14 Apr Cosmic Helium: How the Moon Could Save Us
By Reece Davidoff
For years, scientists working on sustainability and climate change issues on Earth have stared up at the Sun, the holy grail of energy production, in envy. The Sun seemed to laugh at our dinky little turbines while it effortlessly generated almost infinite amounts of clean energy. Since the very beginning, all we have been able to do is look—but now, with a little help from our friend the Moon, we could also have that clean, limitless power.
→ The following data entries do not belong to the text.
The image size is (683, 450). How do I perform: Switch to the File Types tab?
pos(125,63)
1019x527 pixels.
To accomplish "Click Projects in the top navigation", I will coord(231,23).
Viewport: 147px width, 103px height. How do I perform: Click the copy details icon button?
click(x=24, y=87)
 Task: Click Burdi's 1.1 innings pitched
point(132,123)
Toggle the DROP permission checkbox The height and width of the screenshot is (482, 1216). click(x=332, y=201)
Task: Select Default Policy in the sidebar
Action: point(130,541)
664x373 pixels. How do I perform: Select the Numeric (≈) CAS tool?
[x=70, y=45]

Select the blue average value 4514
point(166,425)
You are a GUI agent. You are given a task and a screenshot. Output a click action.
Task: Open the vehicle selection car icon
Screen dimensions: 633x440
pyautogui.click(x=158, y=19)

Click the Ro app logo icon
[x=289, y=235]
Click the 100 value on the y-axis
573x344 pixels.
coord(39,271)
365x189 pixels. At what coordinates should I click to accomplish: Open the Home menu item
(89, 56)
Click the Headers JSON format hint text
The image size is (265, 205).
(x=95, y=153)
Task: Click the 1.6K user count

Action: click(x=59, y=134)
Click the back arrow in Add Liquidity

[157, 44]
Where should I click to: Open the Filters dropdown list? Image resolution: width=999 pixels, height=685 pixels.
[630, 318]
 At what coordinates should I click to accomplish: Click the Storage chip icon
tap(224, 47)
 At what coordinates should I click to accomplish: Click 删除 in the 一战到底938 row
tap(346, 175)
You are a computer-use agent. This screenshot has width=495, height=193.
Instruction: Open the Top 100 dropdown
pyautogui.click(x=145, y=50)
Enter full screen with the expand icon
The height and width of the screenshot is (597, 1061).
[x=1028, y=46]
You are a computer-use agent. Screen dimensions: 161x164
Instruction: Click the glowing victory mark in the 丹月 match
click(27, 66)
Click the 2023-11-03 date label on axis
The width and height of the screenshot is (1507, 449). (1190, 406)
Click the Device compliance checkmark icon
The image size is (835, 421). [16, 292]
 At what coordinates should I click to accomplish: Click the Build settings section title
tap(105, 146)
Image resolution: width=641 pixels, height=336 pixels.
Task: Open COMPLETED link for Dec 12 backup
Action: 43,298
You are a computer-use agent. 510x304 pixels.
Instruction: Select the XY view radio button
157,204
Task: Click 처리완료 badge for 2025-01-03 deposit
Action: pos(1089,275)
We first need to understand how the Sun pulls off this infinite-energy magic trick. The short answer is: it cheats. The Sun generates energy through nuclear fusion, a process by which atoms fuse and release unimaginable amounts of power. However, this only happens at temperatures upwards of one hundred million degrees, which the Sun reaches using its massive gravitational force. This force essentially squeezes everything in its core together super tightly until it gets hot enough for fusion.
Since the 1950s, the energy world has been drooling over this chemical process. But in addition to figuring out how to create these temperatures on Earth without gravity helping us out, it turns out that type of fuel we need is difficult to find, and dangerous to handle.
The general consensus is that fusion reactors would use deuterium and tritium, two different isotopes (or cousins, if you will) of hydrogen. Each plant would use about 125 kilograms of each substance per year. Deuterium is not an issue—it can easily be harvested from seawater, making it affordable at $13 a gram. Tritium, on the other hand, only occurs when cosmic rays strike nitrogen molecules. Thankfully, the Earth has a big shield called the atmosphere which protects us from these rays, but the atmosphere, unfortunately, also protects these nitrogen molecules. This means tritium is extremely rare on Earth. If you were to try and get your hands on some, you would have to pay $30,000 for one gram—the mere weight of a paperclip. To top it all off, tritium is also highly radioactive, making it dangerous to any living thing.
However, there is an alternative: helium-3, a non-radioactive cousin of helium that could be used instead of tritium. At first, it seems like helium-3 will have a similar issue to tritium: it is only found in cosmic solar dust, and our atmosphere protects us from most of it. But the Moon, which lacks an atmosphere, has been bombarded by this dust for billions of years, and is covered in helium-3. So all we have to do (to avoid the imminent danger our planet faces) is get a nice cozy room up to one hundred million degrees, mine some space dust from the Moon, and fuse it with ocean water hydrogen. Seems easy, right?